RP: You recommend creating a model cell as a way to start off your lean efforts in a healthcare organization. How do you decide the area in which that cell lives and what are the key characteristics that such an area must have?

JT: As I explain in my book, you have got to establish criteria to determine where the cell should be created. First of all, there should be a significant business problem that you are trying to solve. If you have a five-hour wait in your Emergency Room, that’s a good place to start.

We want to go where we know there is a lot of pain, so we can really show results. We also need to have our baseline data locked in, so we know how we are performing each day, and then we can do the work on the model cell. This will show people that by redesigning processes we can offer improved care.

The model cell has to be in a place that is really meaningful to the patient. Therefore, it should tackle things like waiting in the ED, or surgical throughput, or infection rates and quality in the medical units. I recommend you start where you have a problem and throw all the resources you have there. Once you start getting results and improving the quality of care for patients, people get engaged.

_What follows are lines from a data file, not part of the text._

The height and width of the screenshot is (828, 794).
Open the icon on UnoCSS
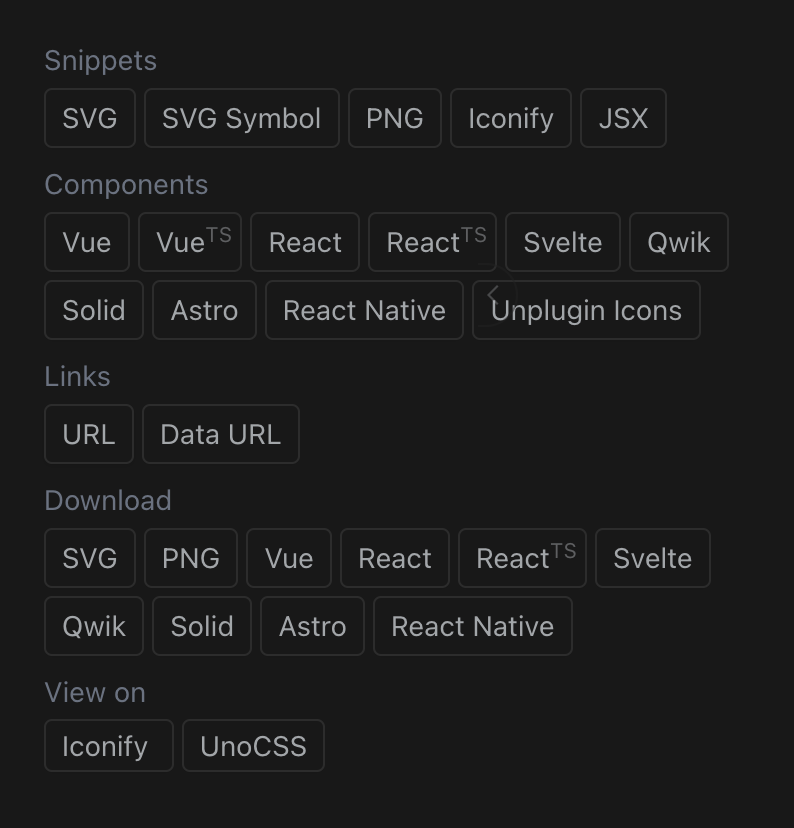click(x=253, y=746)
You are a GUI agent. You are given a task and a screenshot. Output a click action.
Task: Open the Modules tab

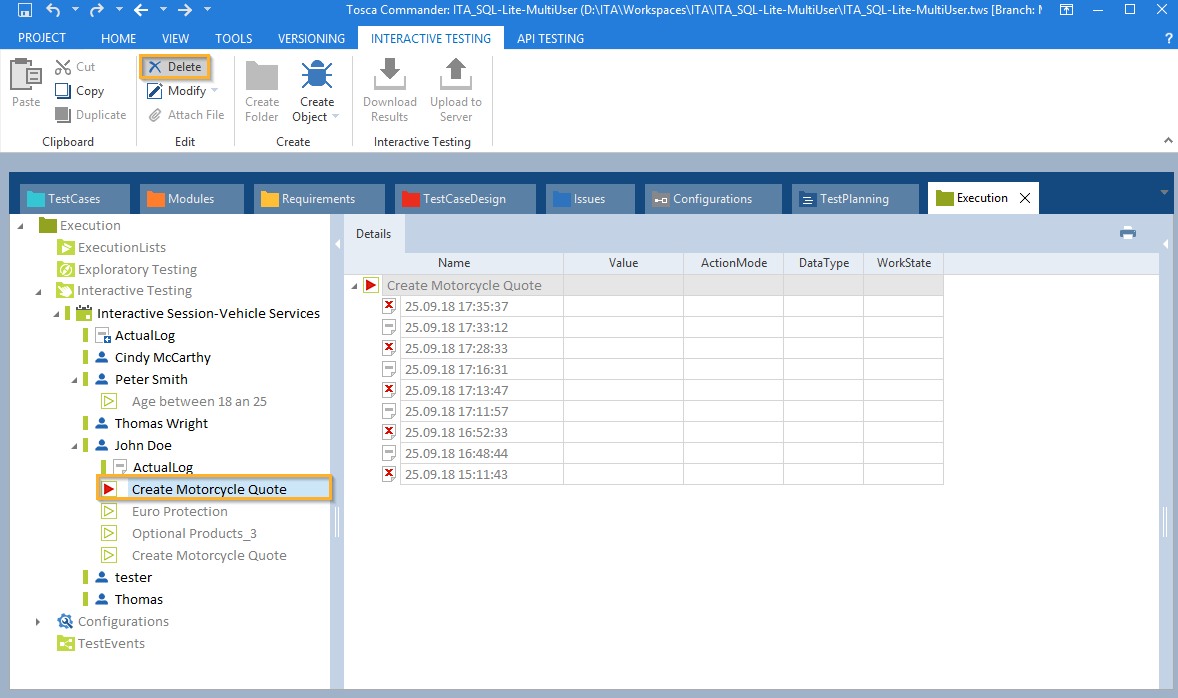pyautogui.click(x=191, y=199)

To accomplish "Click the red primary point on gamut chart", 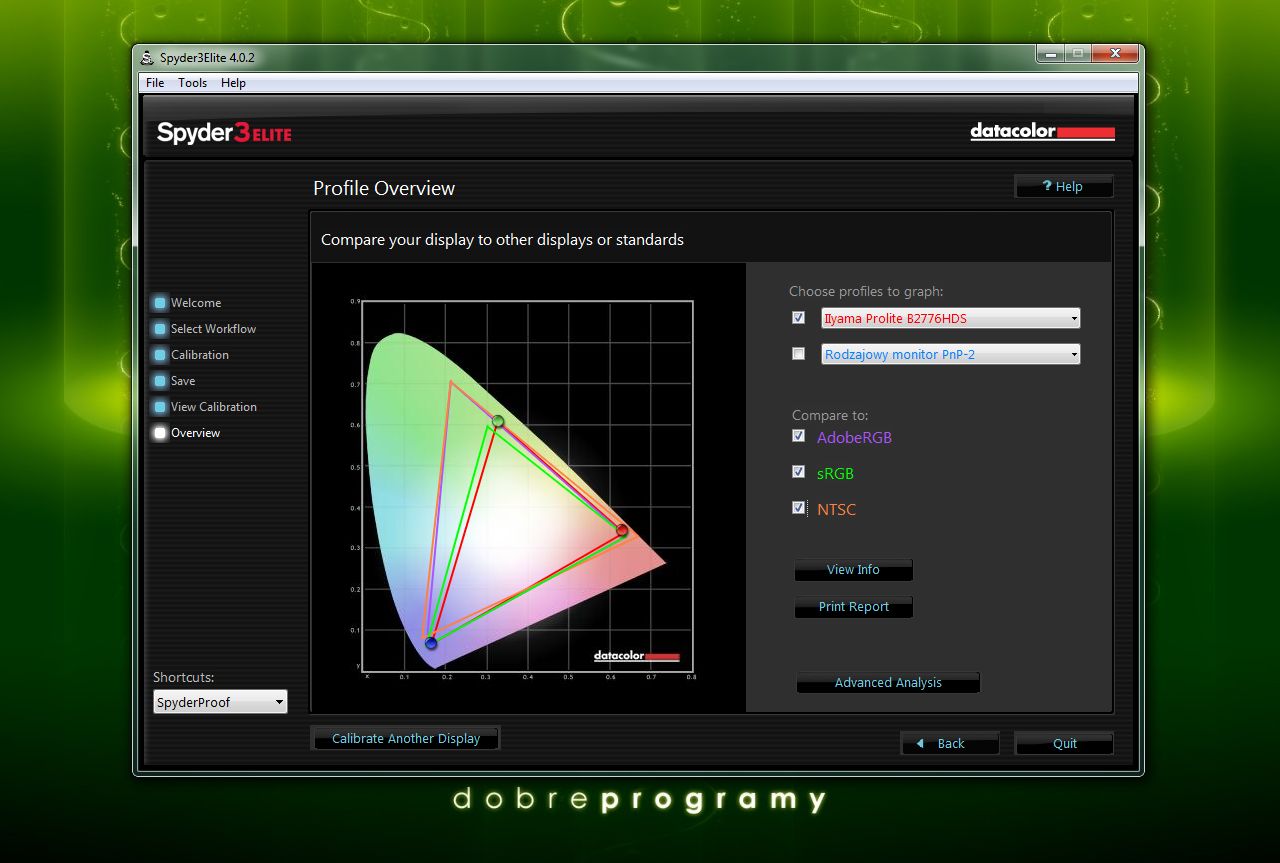I will (622, 530).
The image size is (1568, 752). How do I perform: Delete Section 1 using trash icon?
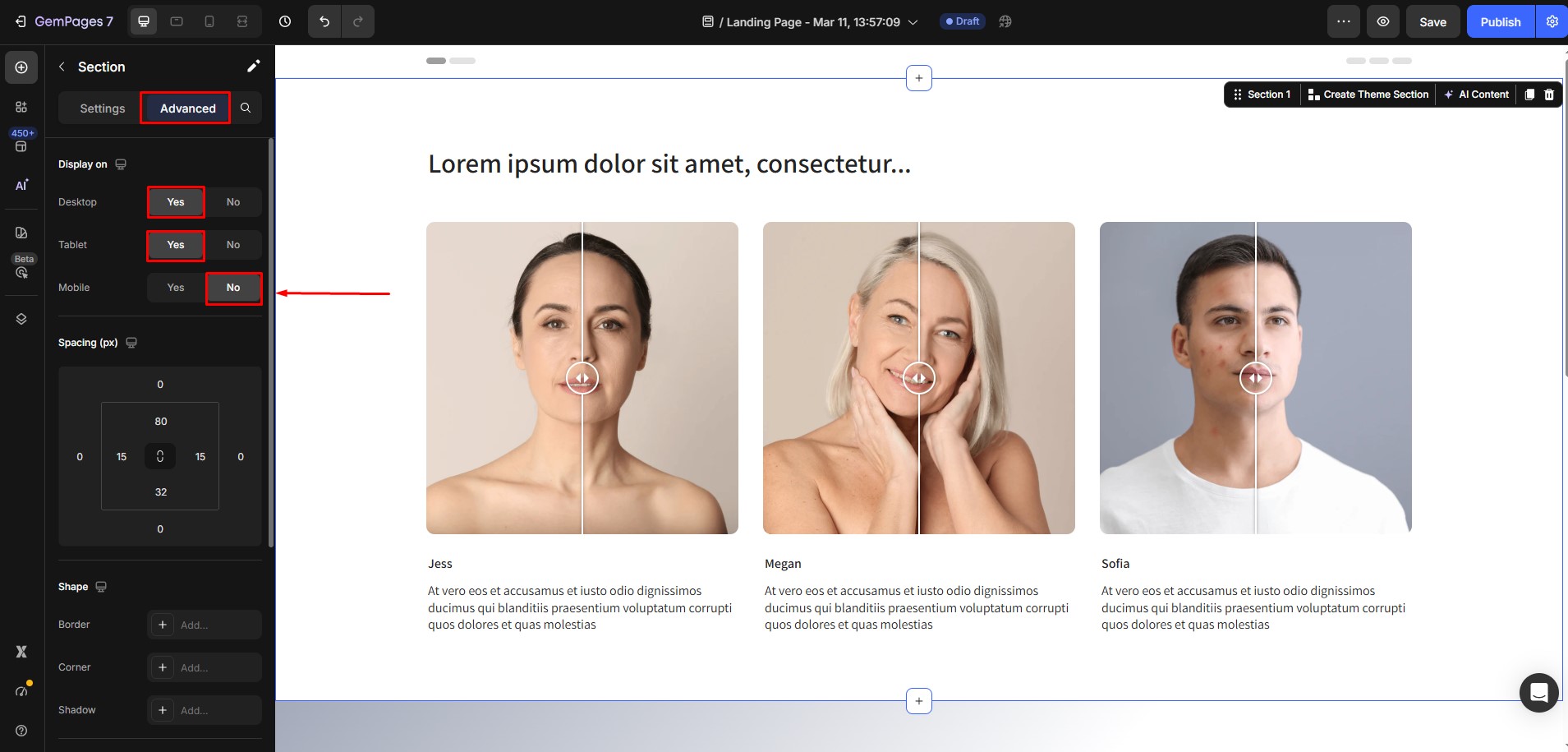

RP: How would you define a functioning management system that can help a hospital?

JT: Understanding what the strategic objectives are and using hoshin process to ensure everyone in the organization is rowing in the same direction is critical, as is understanding how we are performing at the front line in terms of problem identification and solving.

But I think that even more important is to establish what the roles and responsibilities at each level of management are. Most of the times these have not been clearly defined. And because you don’t know what the standard work for the CEO is versus the standard work for the supervisor at the front line, it all gets jumbled up together and somehow we are all supposed to do the same thing. Every role has a specific set of standards that must be defined, and I haven’t seen enough of that in healthcare.

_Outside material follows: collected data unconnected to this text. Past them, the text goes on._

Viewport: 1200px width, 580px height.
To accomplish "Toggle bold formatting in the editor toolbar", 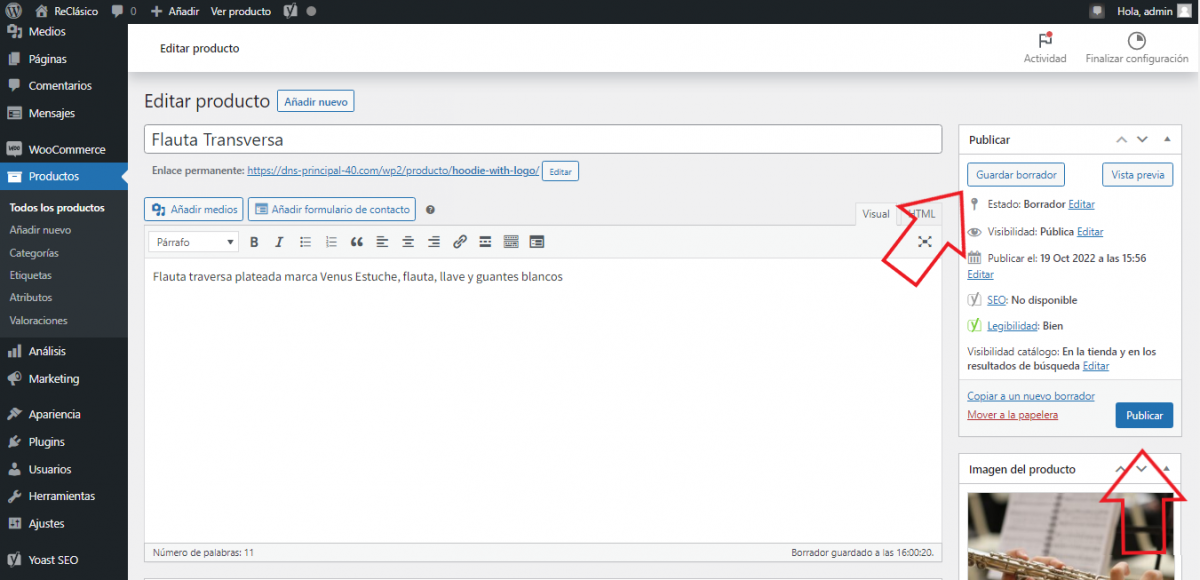I will click(254, 242).
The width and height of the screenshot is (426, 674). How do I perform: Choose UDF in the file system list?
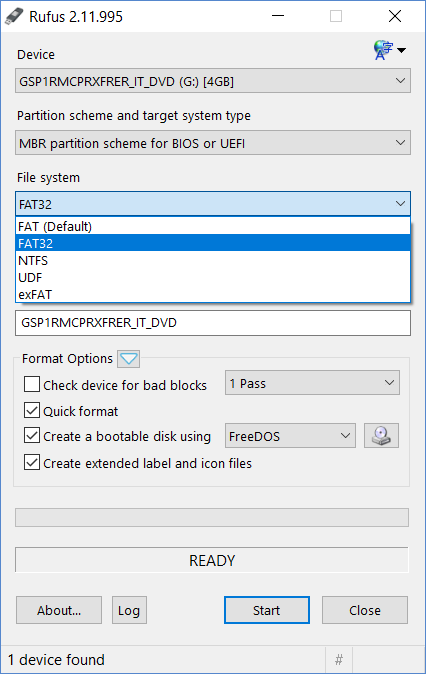click(213, 278)
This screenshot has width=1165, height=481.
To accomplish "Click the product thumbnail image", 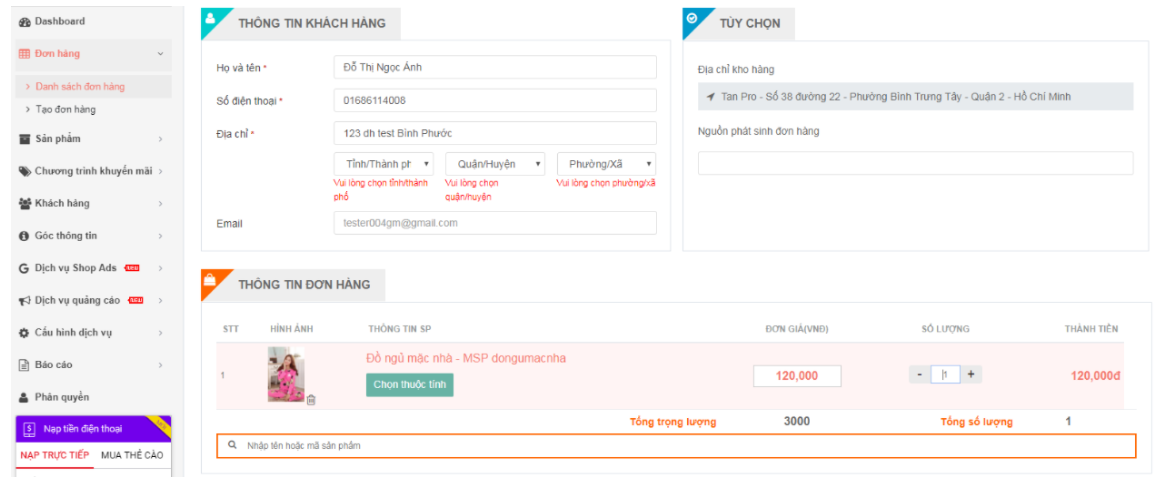I will [x=285, y=374].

RP: In your view, what’s the role of a central lean office?

JT: In the first few years of a transformation, I don’t see how you can do it without a central team. In most healthcare organizations, people use different methods of improvement and different ways to measure performance all the time: some are working on Baldrige criteria, others have black belts, and so on. You need to bring that all together into one central office and create a standardized approach to your improvement system.

When you become more established as a lean organization, this is just how you do work and the central office won’t be necessary any more (because at that point everybody has knowledge and there is a process in place to train people). But until you do, you will continue to experience chaos at first without a central lean office.


THE INTERVIEWEE

John Toussaint photograph

John Toussaint, MD, is CEO emeritus of ThedaCare and CEO of the ThedaCare Center for Healthcare Value. He was the founding Chair of the Wisconsin Collaborative for Healthcare Quality and of the Wisconsin Health Information Organization, as well as the non-executive leader of the Partnership for Healthcare Payment Reform in Wisconsin. He has been inducted into the Association for Manufacturing Excellence Hall of Fame and been a featured speaker at several international conferences. Dr Toussaint has written three books: On the MendRevolutionizing Healthcare to Save Lives and Transform the Industry, winner of the 2012 Shingo Research and Publication Award; Potent Medicine, The Collaborative Cure for Healthcare; and Management on the Mend, The Healthcare Executive Guide to System Transformation.